[Python-ideas] string codes & substring equality

Wed Nov 27 15:32:48 CET 2013

Hello,

Coming back to python after a long time.
My present project is about (yet another) top-down matching / parsing lib. There 
are 2 issues that, I guess, may be rather easily solved by simple string 
methods. The core point is that any scanning / parsing process ends up, a the 
lowest level, constantly comparing either single-char (rather single-code) 
substrings or constant (literal) substrings of the source string. This is the 
only operation which, when successful, actually advances in the source.

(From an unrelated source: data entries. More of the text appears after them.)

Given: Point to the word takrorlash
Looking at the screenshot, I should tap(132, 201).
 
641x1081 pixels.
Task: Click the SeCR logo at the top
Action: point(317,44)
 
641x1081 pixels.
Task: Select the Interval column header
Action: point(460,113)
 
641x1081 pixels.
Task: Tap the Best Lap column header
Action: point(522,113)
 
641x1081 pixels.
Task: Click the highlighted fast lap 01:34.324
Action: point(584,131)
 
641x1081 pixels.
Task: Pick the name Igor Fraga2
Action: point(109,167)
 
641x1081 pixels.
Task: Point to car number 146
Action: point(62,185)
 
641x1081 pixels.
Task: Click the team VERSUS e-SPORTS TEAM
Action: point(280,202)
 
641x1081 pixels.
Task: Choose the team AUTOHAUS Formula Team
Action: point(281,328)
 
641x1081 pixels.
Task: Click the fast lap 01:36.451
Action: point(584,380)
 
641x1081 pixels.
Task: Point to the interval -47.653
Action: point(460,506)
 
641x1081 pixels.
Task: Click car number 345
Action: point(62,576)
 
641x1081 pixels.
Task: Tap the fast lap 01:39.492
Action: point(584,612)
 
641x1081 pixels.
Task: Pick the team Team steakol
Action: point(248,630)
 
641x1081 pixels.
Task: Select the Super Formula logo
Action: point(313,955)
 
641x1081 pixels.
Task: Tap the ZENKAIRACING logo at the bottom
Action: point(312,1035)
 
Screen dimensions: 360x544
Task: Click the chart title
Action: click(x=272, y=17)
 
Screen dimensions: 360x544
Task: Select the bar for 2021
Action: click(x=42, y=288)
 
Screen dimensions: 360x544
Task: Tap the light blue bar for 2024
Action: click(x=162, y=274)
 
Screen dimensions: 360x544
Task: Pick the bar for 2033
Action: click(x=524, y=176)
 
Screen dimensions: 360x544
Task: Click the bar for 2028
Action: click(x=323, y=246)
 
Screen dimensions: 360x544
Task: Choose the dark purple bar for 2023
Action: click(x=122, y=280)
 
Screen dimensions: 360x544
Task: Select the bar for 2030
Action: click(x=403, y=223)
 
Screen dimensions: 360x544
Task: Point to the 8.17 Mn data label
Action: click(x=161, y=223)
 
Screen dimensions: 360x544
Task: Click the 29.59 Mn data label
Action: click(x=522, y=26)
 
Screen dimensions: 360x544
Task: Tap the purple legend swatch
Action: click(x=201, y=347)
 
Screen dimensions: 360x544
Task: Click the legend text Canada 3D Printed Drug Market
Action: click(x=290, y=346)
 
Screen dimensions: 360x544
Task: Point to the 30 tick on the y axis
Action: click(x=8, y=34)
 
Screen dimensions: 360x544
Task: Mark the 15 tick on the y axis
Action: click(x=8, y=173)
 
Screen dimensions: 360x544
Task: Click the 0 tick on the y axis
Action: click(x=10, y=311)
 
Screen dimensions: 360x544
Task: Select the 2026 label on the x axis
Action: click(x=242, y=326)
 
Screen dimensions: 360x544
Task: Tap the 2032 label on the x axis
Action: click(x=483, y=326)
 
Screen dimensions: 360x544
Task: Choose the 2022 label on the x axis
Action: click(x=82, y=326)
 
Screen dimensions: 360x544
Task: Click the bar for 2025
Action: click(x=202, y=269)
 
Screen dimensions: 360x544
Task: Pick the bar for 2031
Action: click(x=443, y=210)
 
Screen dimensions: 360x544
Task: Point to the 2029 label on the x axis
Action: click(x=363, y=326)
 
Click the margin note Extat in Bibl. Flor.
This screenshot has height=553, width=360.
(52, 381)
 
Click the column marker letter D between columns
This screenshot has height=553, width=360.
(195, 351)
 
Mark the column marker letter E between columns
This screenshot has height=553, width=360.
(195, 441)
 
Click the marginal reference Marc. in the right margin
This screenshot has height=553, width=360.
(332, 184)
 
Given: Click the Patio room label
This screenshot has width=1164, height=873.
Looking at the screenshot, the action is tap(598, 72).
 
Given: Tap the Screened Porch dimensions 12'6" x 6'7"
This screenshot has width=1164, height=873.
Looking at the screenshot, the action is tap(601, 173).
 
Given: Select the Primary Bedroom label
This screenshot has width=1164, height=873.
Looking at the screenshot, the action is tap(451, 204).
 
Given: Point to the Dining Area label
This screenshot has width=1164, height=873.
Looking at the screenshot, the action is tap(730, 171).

Thus, it 
is certainly worth having it efficient, or at the minimum not having it 
needlessly inefficient. I suppose the same functionalities can be highly useful 
in various other use cases of text processing.
Note again that I'm rediscovering Python (with some pleasure :-), thus may miss 
known solutions -- but I asked on the tutor mailing list.

In both cases, I guess ordinary idiomatic Python code actually _creates_ a new 
string object, as a substring of length 1 or more, which is otherwise useless; 
for instance:

     if s[i] == char:
         # match ok -- object s[i] unneeded

     if s[i:j] == substr:
         # match ok -- object s[i:j] unneeded

What is actually needed is just to check for equality (or another check about a 
code, see below).

The case of single-code checking appears when (1) a substring happens to hold a 
single code (meaning it represents a simple or precomposed unicode char) (2) 
when matching a char from a given set, range, or more complex class (eg in regex 
[a-zA-Z0-9_-']). In all cases, what we want is tocheck the code: compare it to a 
constant value, check whether it belongs to a set of value, or lies inside a 
given range. We need the code --not a single-code string. Ideally, I'd like 
expressions like:

     c = s.code(i)	# or s.ord(i) or s.ucode(i) [3]

     # and then one of:
     if c = code:
         # match ok

     if c in codes:
         # match ok

     if c >= code1 and c <= code2:
         # match ok

The builtin function ord(char) does not do the job, since it only works for a 
single-char string. We would again need to create a new string, with ord(s[i]). 
The right solution apparently is a string method like code(self, i) giving the 
code at an arbitrary index. I guess this is trivial.
I'm surprised it does not exist; maybe some may think this is a symptom there is 
no strong need for it; instead, I guess people routinely use a typical Python 
idiom without even noticing it creates a unneeded string object. [2] [3]

What do you think?

A second need is checking substring equality against constant substrings of 
arbitrary sizes. This is similar to startswith & endswith, except at any code 
index in the source string; a generalisation. In C implementation, it would 
probably delegate to memcomp, with a start pointer set to p_source+i. On the 
Python side, it may be a string method like sub_equals(self, substr, i). Choose 
you preferred name ;-). [1] [4]

     if s.sub_equals(substr, i):
         # match ok

What do you think? (bis)

Thank you,
Denis

[1] I am unsure whether an end index is useful, actually I don't really 
understand its usage for startswith & endswith neither.

[2] Actually, the compiler, if smart enough, may eliminate this object 
construction and just check the code; does it? Anyway, I think it is not that 
easy in the cases of ranges & sets.

[3] As a side-note, 'ord' is in my view a misnomer, since character codes are 
not ordinals, with significant order, but nominals, plain numerical codes which 
only need to be all distinct; they are kinds of id's. For unicode, I call them 
'ucodes', an idea I stole somewhere. But I would be happy is the method is 
called 'ord' anyway, since the term is established in the Python community.

[4] Would such a new method make startswith & endswith unneeded?